Massive tapestries hung again after 22-year restoration

The National Trust’s longest-running textile conservation project — the cleaning and repair of 13 of Britain’s oldest and largest tapestry series — has come to an end more than 22 years after it began. The Gideon Tapestry set covers 230 feet, the full length of the long wall of the Long Gallery at Hardwick Hall in Derbyshire, and each tapestry took thousands of hours of stitching and two years to clean and stabilize. They are now hanging again, reunited for the first time in more than two decades.

The tapestries depict scenes from the story of Gideon, one of the Judges from the eponymous book in the Old Testament. Called by God to deliver Israel from the Midianites, Gideon led an elite army of 300 of the best Israelite warriors against them and won. He was offered a crown but declined the kingship, declaring that only God could rule the people of Israel.

The Gideon Tapestries were woven in 1578 for Sir Christopher Hatton whose coat of arms and initials were woven into the original tapestry. They were made at Oudenaarde in Belgium by an unknown weaver whose mark was a six-pointed star. The entire workshop would have been involved in the production of monumental pieces like this. Apprentices would work on the background while master weavers stitched the difficult details like faces. The design was inspired by the 13 Gideon tapestries bought by Cosimo I de’ Medici in Brussels in 1561. Today only three of the Medici series survive, and two of them match two of the Hardwick tapestries.

After Sir Christopher’s death, it was bought by the formidable Elizabeth, Countess of Shrewsbury, known as Bess of Hardwick, in 1592 for what was then the huge sum of £326. She had patches woven of her own coat of arms and stitched them over his. The tapestry was the backdrop to dozens of portraits hung over it on the gallery’s long wall for centuries.

Hundreds of years of exposure to the sunlight, soot and dust were not kind to the tapestries. In 2001, the National Trust took on the many challenges of a full conservation of these massive tapestries. Even simply taking them down from the wall required tower scaffolding, never mind cleaning and repairing them. The largest of the tapestries, number 11 in the series, required a trolley, a level wooden track and rolling it vertically with turn handles. The Gideon Tapestry project is the largest textile conservation project in the National Trust’s history.

The lower and top borders of the tapestries were unstitched to make the mainfield easier to transport, and the hessian lining removed revealing the brilliant original color of the tapestry on the underside. The rolled tapestries were transported National Trust’s in-house Textile Conservation Studio in Norfolk for initial documentation and preparation before being sent to a specialist facility in Belgium for wet cleaning. Upon their returns, textile conservators in Norfolk repairs holes, restitched the borders and Bess of Hardwick’s coat of arms patches.

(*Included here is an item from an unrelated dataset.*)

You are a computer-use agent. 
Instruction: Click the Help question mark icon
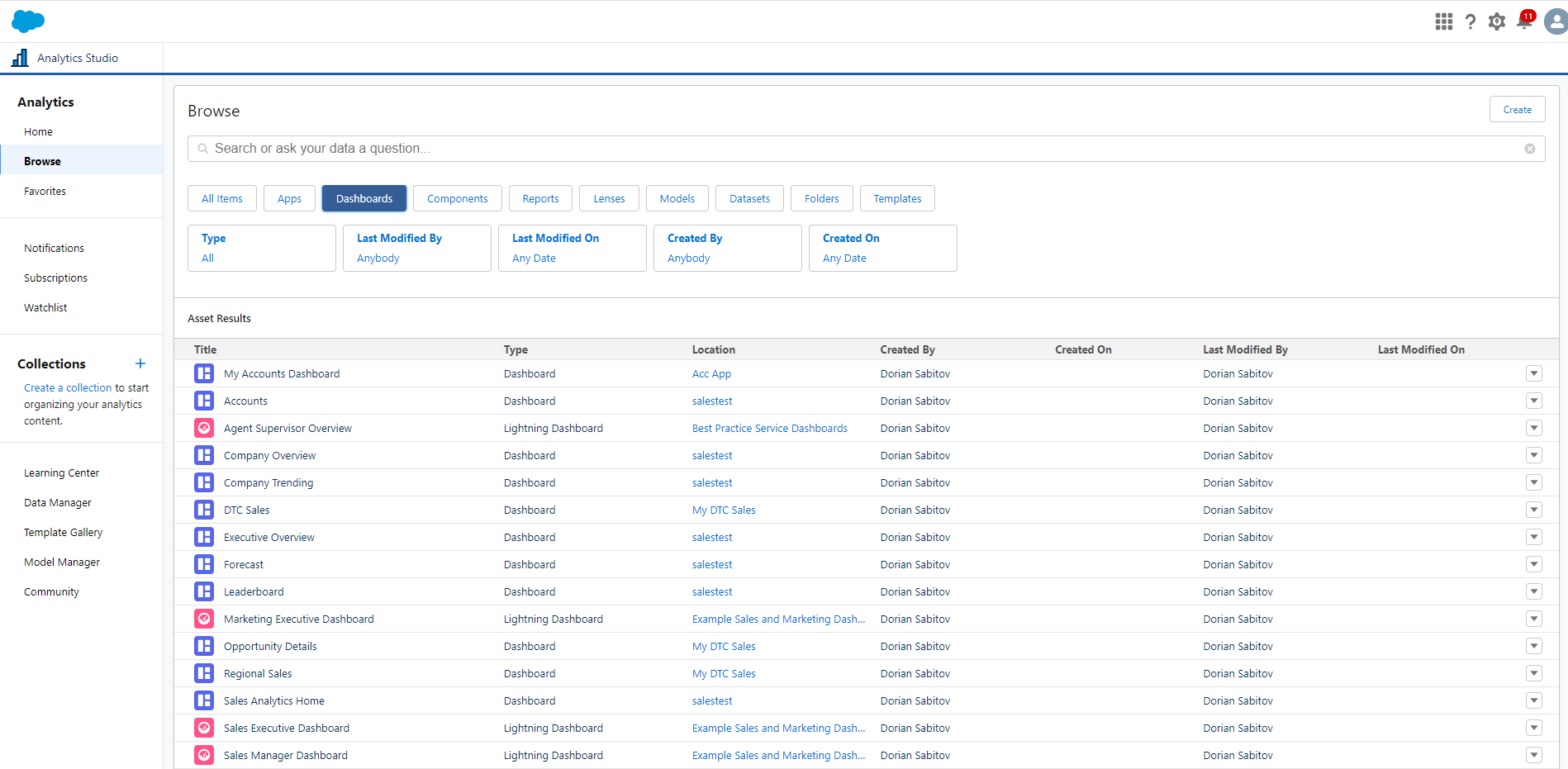pos(1471,21)
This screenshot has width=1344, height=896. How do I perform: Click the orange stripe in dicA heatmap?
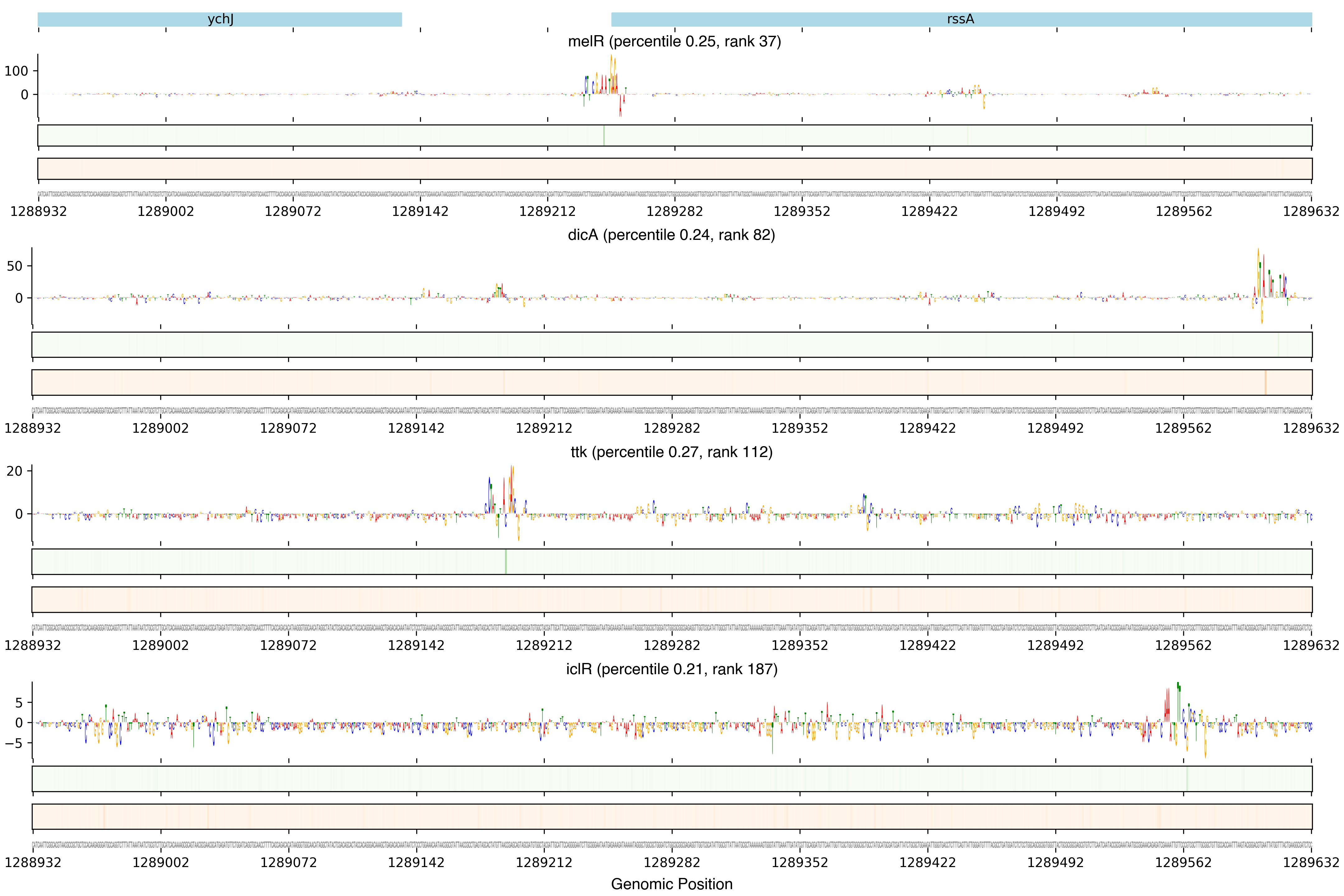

The tapestries were individually rehung in Hardwick Hall after conservation was complete at each stage of the process. The thirteenth tapestry has just been rehung, bringing the whole gang back together again.
The portraits will eventually return as well, but for the next two years the Gideon Tapestry series is being hung on its own so visitors can see it in all its massive glory.

2 thoughts on “Massive tapestries hung again after 22-year restoration

  1. My friend would like to ask:

    Why does it say ‘MARIA REGINA’, i.e. ‘Queen Mary’, on Countess Bess of Hardwick’s portrait?

    1. That inscription was a later addition when the portrait was mistakenly believed to be one of Queen Mary I. At various times the sitter was thought to be Mary, Queen of Scots, or Margaret Douglas, Countess of Lennox, but the National Trust identifies this portrait as Bess because her facial features match other portraits of her and the effigy on her tomb.